Deowyn scowled. “Your body may no longer adhere to the misguided ideals of beauty you revered before your change, but your mind is far from ruined, Finton. What’s more, you will never again die through mortal means. The forces that returned you to life now course through your body to sustain it. There may be a limit to your immortality, but if one exists it is beyond my knowledge. Should those forces be disrupted…to be truthful, I am not sure what would happen. Nevertheless, you are still you, your circumstance aside.”

Finton wanted to argue, but saw a kernel of truth in the magus’s words. “I don’t know how many people would want to come back like this.” Finton looked down at his emaciated, gray-skinned hands. Bone protruded from the ends of his fingers, giving them the appearance of talons. “I have nowhere else to go. You knew what to expect; I don’t have anything to fear from being like this around you. But out there?” Finton pointed at the wall of the room with no real concept of what lay beyond. “At the first sight of me, my village would have raised the alarm and hacked me to pieces.”

“I am not suggesting we simply end the penalty of death throughout the world all at once,” Deowyn scoffed. “Change of this magnitude takes time.” He paused, considering Finton for a long beat. “Besides, we still need to confirm that it can be repeated.

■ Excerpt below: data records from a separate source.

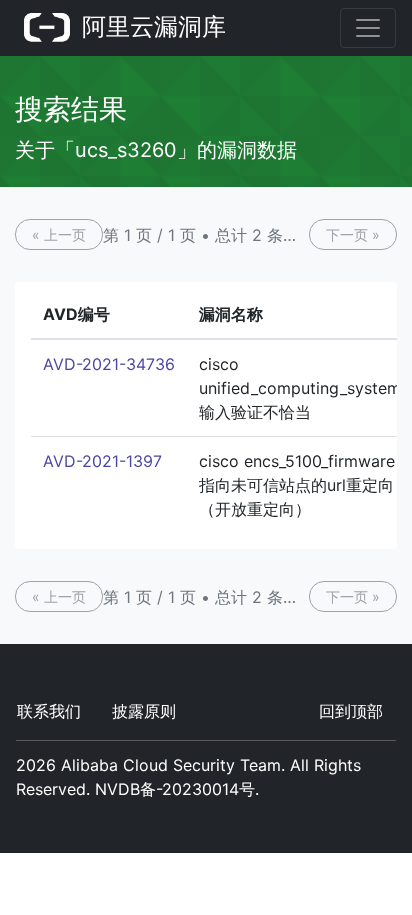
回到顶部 (351, 711)
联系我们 (49, 711)
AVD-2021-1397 (102, 461)
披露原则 (144, 711)
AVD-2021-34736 (109, 364)
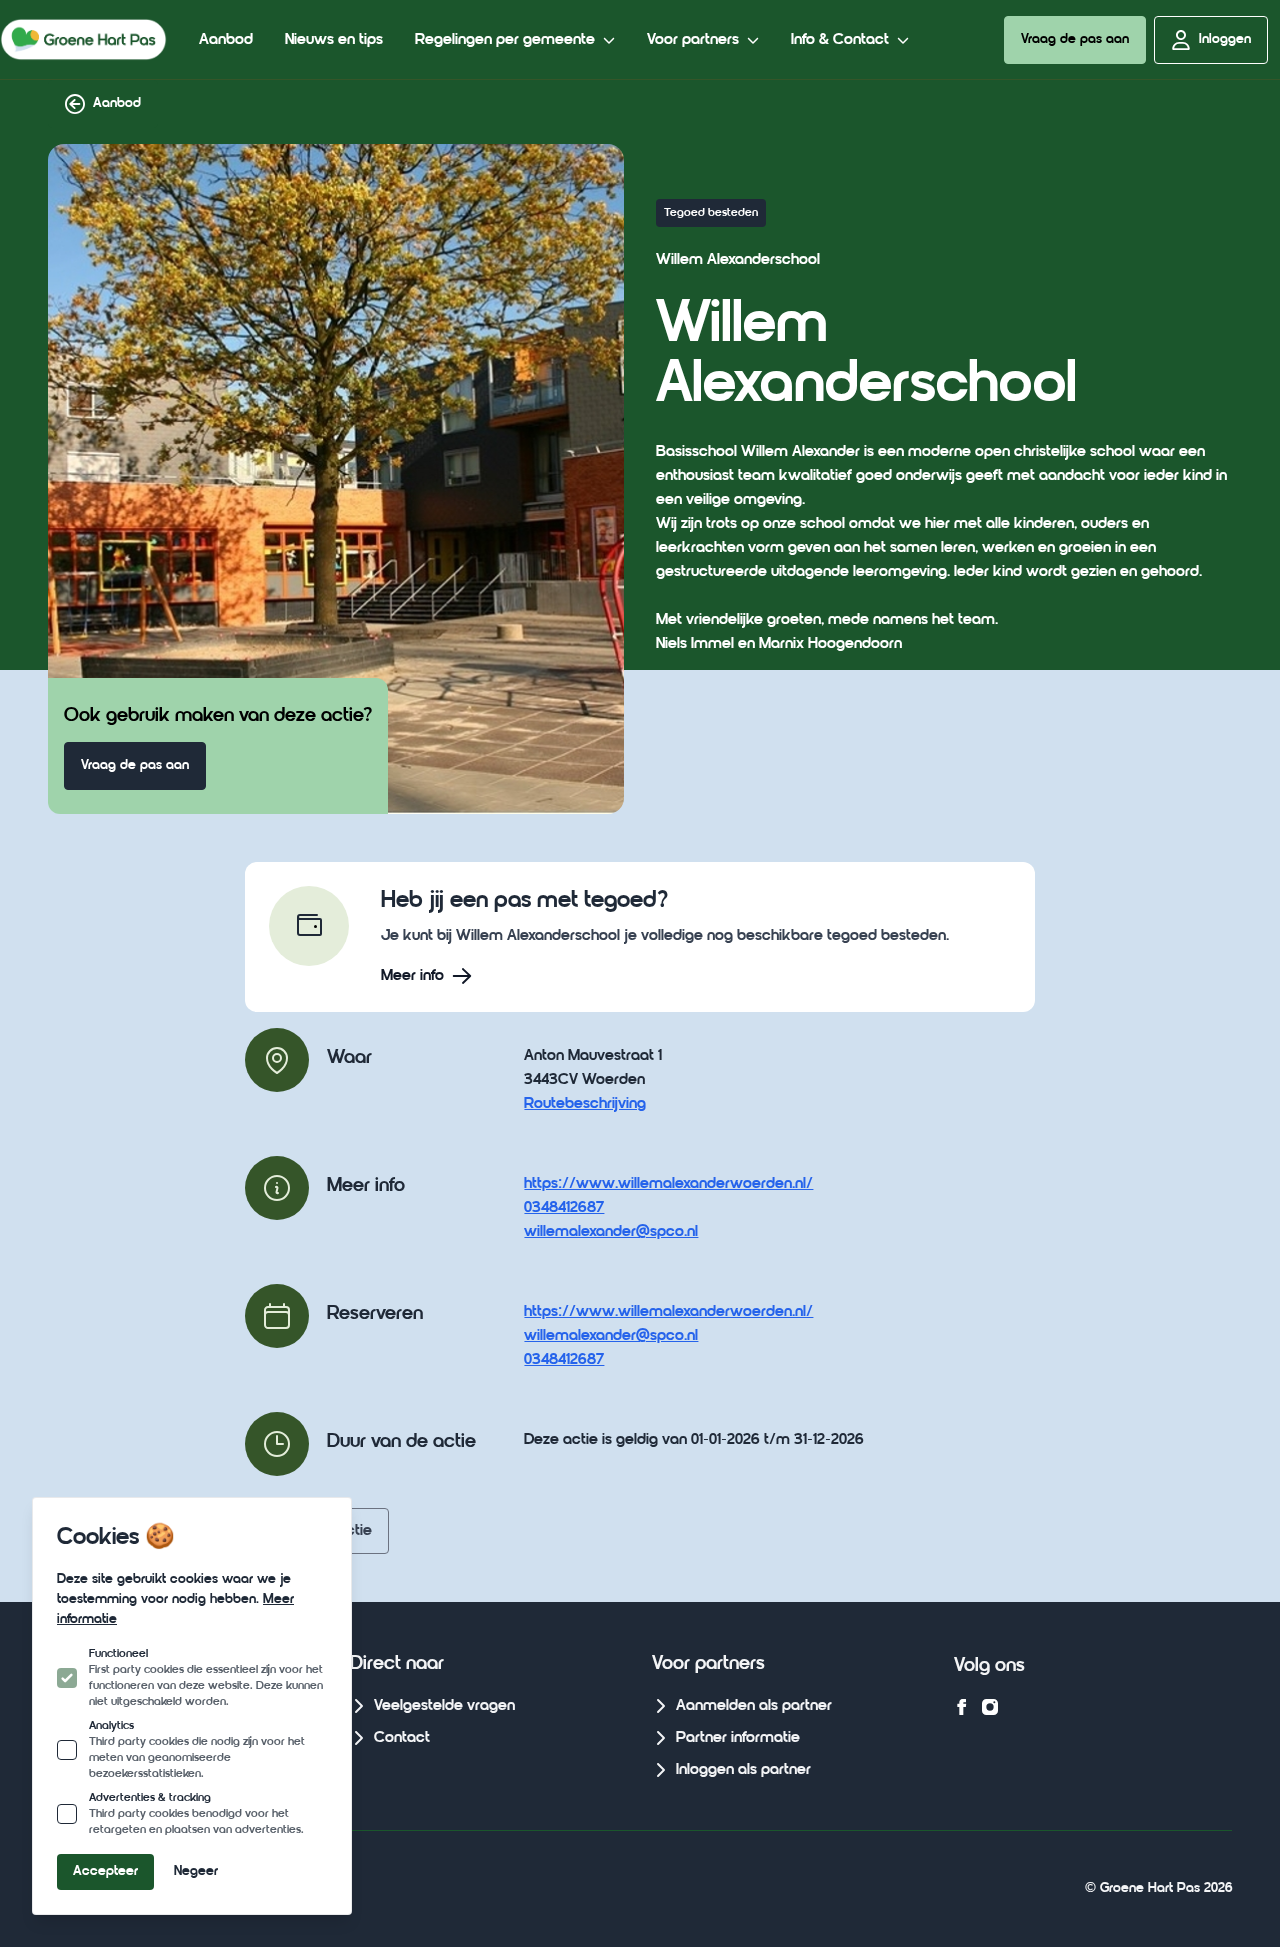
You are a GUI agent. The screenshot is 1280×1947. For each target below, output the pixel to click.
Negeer (196, 1871)
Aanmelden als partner (754, 1706)
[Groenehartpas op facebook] (962, 1707)
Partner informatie (738, 1738)
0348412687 (564, 1208)
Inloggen (1225, 39)
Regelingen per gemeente (505, 40)
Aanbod (226, 40)
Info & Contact (840, 40)
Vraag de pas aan (1075, 39)
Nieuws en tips (334, 40)
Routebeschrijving (585, 1104)
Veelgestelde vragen (444, 1706)
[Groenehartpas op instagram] (990, 1707)
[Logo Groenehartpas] (83, 39)
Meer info (412, 976)
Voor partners (693, 40)
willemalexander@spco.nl (611, 1232)
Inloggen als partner (743, 1770)
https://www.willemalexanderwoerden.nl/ (668, 1184)
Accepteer (105, 1871)
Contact (402, 1738)
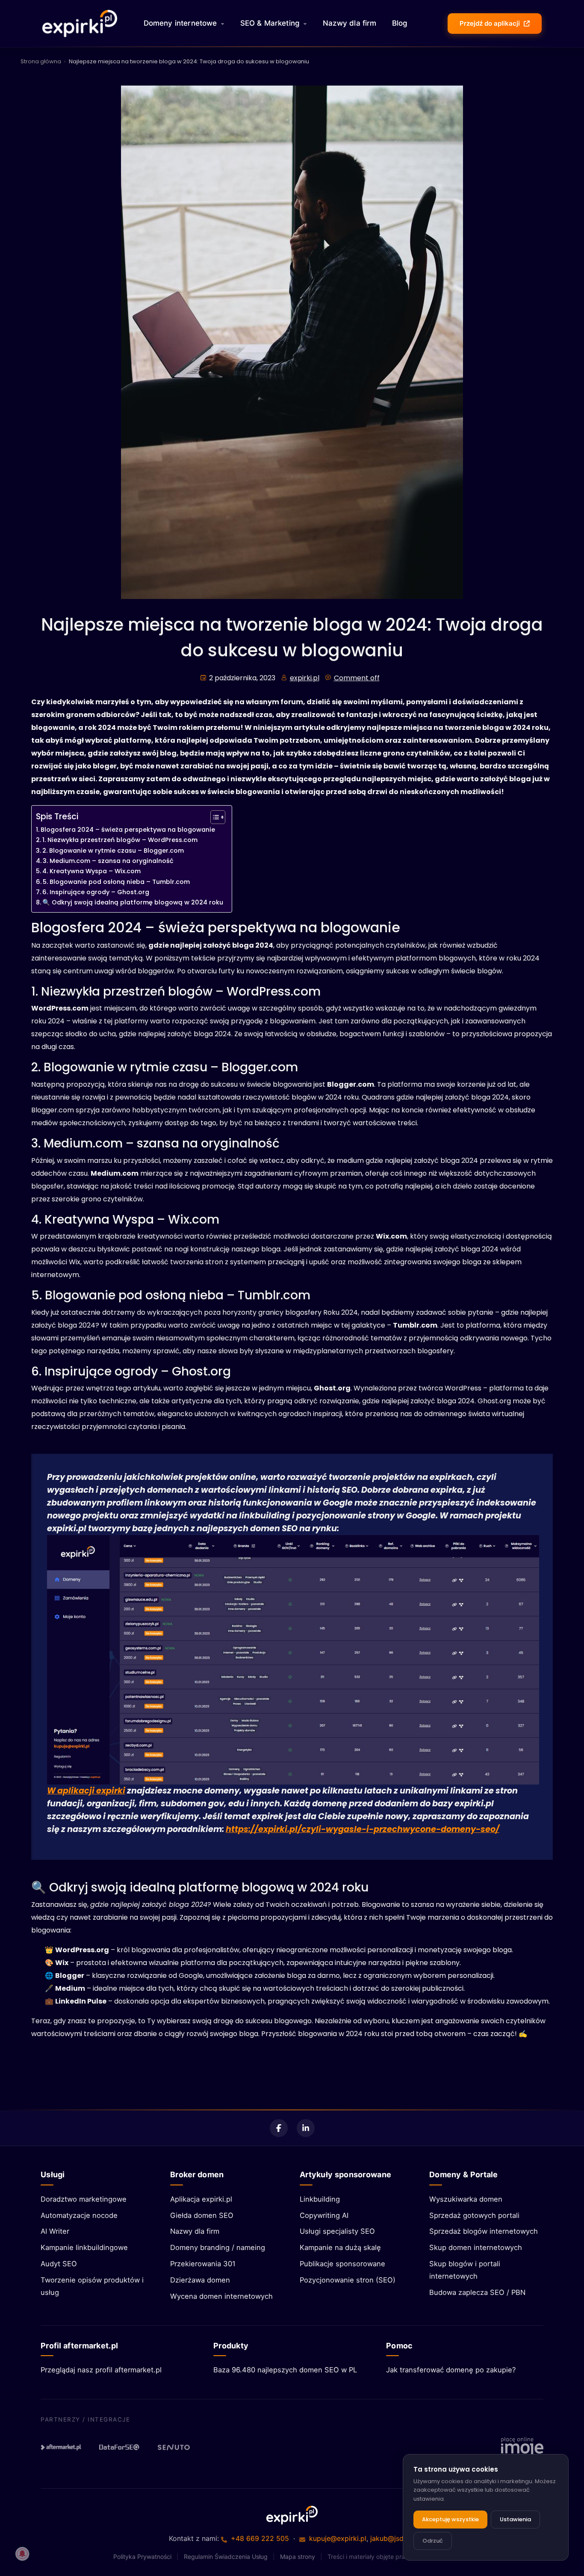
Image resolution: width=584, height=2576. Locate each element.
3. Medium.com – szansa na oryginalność (108, 861)
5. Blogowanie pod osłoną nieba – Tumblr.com (116, 881)
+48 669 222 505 (260, 2538)
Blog (400, 23)
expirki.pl (304, 678)
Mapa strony (297, 2556)
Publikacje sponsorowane (342, 2263)
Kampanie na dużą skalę (340, 2247)
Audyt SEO (59, 2263)
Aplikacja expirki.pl (201, 2199)
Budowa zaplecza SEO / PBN (477, 2292)
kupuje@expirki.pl (337, 2538)
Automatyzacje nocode (79, 2215)
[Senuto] (177, 2447)
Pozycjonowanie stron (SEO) (347, 2280)
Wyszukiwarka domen (465, 2199)
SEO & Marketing (270, 23)
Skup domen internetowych (475, 2247)
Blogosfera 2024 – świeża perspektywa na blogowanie (128, 829)
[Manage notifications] (22, 2554)
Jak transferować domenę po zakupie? (451, 2370)
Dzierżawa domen (200, 2280)
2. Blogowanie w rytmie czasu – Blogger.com (113, 850)
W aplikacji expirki (86, 1790)
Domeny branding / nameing (217, 2247)
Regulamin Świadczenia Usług (226, 2556)
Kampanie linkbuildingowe (84, 2247)
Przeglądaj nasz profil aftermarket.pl (101, 2370)
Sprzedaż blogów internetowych (483, 2231)
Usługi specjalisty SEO (337, 2231)
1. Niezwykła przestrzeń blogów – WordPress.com (120, 840)
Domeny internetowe (180, 23)
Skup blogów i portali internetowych (464, 2269)
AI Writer (55, 2231)
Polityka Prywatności (142, 2556)
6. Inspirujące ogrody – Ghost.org (95, 892)
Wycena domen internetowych (221, 2296)
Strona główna (41, 61)
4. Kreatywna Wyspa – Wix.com (91, 871)
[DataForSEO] (119, 2447)
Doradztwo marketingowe (84, 2199)
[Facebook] (279, 2128)
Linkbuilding (320, 2199)
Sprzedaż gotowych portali (474, 2215)
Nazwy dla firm (349, 23)
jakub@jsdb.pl (393, 2538)
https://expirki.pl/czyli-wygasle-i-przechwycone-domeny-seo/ (362, 1829)
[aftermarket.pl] (61, 2447)
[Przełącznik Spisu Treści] (213, 817)
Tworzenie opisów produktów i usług (92, 2286)
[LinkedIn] (306, 2128)
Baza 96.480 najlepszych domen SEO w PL (285, 2370)
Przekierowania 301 (203, 2263)
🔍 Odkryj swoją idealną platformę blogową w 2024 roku (132, 902)
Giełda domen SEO (201, 2215)
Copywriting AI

You may be a fluke.”

“Confirm it?” Finton asked. “How?”

“By trying again.”

Finton tensed, off-put by Deowyn’s mild demeanor. “Do you propose we wander around out there until we find someone recently dead?”

“No, young man,” Deowyn said. “I already have the person to be saved here in the tower. I have had her here for a long time, preserved against any further decay. Indeed, she may look no different than she did in life, if we are successful.”

“She?”

“Ilelyse,” Deowyn said the name with a degree of reverence and affection that Finton had never before heard in the magus’s voice.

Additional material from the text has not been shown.